It's been accurately and fairly pointed out that everyone has individual preferences - relative to physical attributes, personality, values, etc. And that's ok. It's part of what makes people and life interesting. But, people don't always express those preferences, like not being "out." I think the reason for that has mostly to do with two things:
1. What city (not necessarily state) you live in...i.e. your environment
I live in the midwest, not the traditional south - although, Indiana could fairly be described as a misplaced southern state. I live in a small city where anything or anybody that doesn't look like a Norman Rockwell painting often draws stares and comments. However, in Indianapolis or Chicago, where the population is far more diverse and people far more tolerant, inter-racial relationships seem less of a big deal. I've traveled across a lot of the U.S. and the live-and-let-live attitude seems more common in cities like Boston, D.C., Atlanta, Dallas, Houston, Phoenix, Chicago, Detroit, .... By contrast, an hour outside any of those cities (except maybe Boston) and you're in a whole different world.

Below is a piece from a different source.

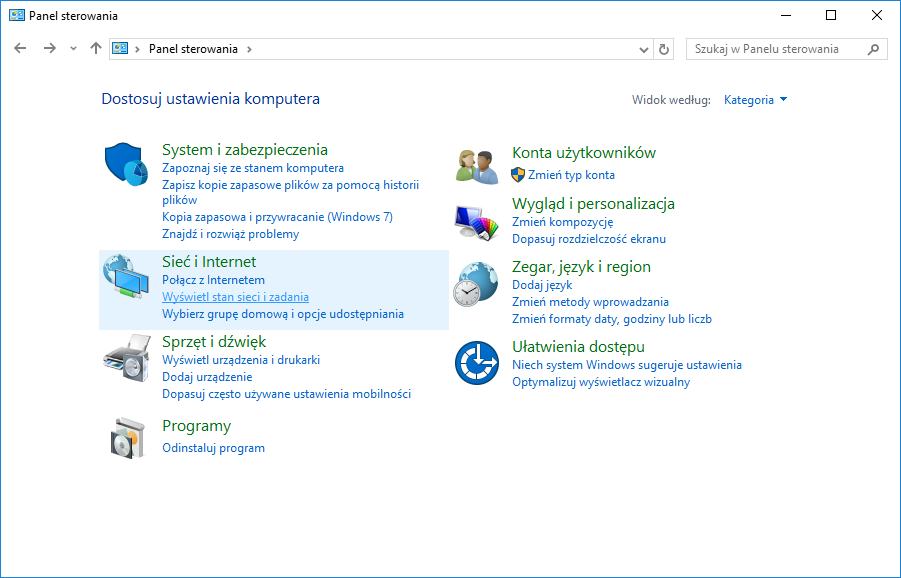This screenshot has height=578, width=901.
Task: Click the Zmień typ konta link
Action: (571, 175)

2. Are you the type of person who cares about conforming or being individualistic
Some people are just naturally wired to be more individualistic or maybe develop the behavior in childhood (I'm not sure which). I think level of self-confidence is an important determiner of that quality. IMO, manypeople, if not most, are not overly self-confident.

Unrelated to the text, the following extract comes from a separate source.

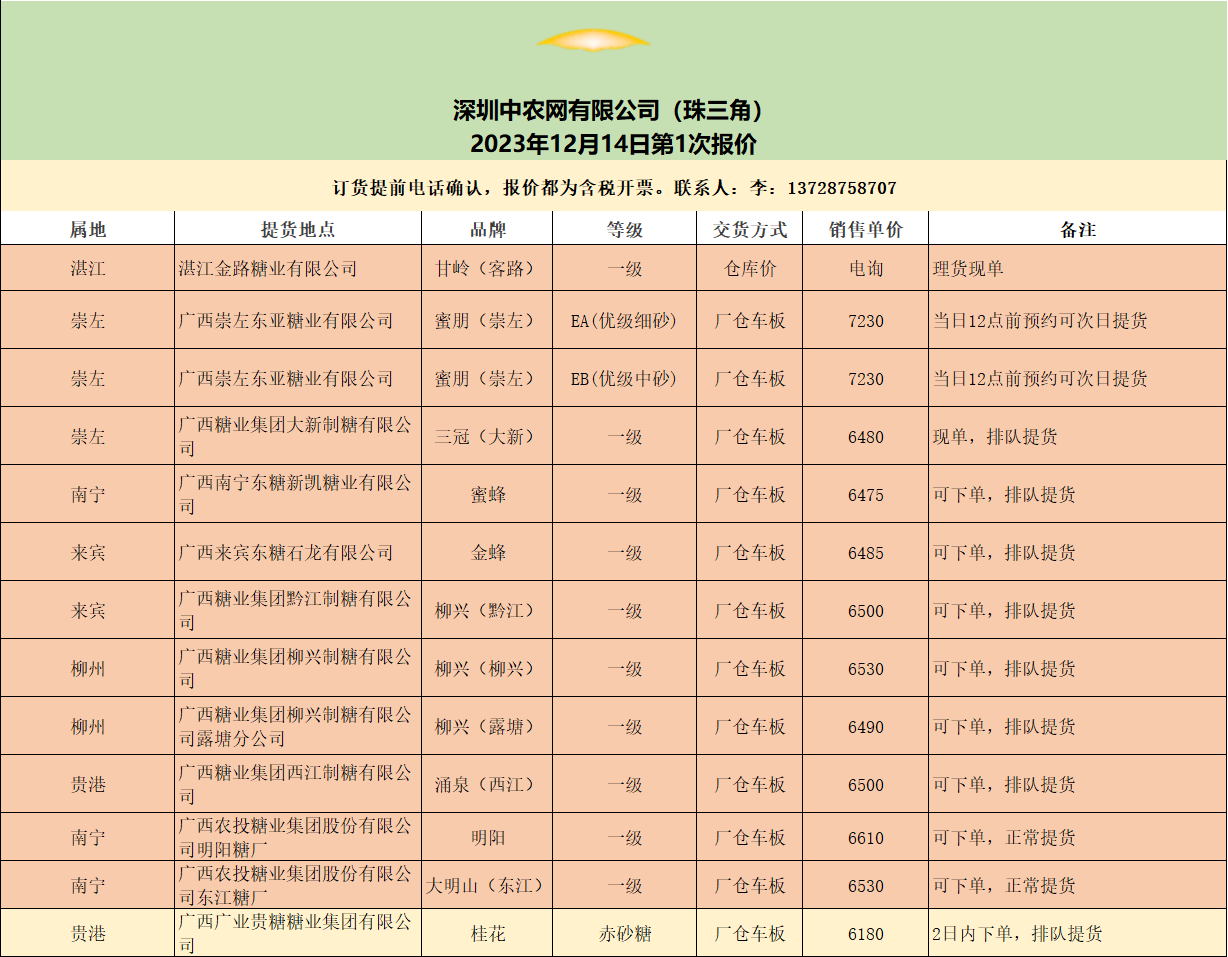Image resolution: width=1228 pixels, height=957 pixels.
Task: Click the yellow oval logo at top
Action: coord(593,40)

So, if you live in a non-diverse, intolerant, and/or less urban area and you aren't the most self-confident person, you may not express your appreciation of a particular race, size, or personality type. OTOH, if you live in a more tolerant area you might.
The original poster said he lives in SC. I'm guessing that means something less than a metropolis, where intolerance is a time honored tradition. The people who are openly interested in him will be much harder to find. If he has the means, opportunity, and will, he will likely have better luck in a larger city - of any latitude.
Finally, don't let anyone tell you that your "preferences" are inappropriate or wrong. Having a preference doesn't mean you have to be rude, disrespectful, or intolerant to anyone. My favorite color is green. Is there anything wrong with red? Nope. I just happen to like green. My favorite gender (sexually speaking) is male. Is there anything wrong with women? Nope. I just happen to like men.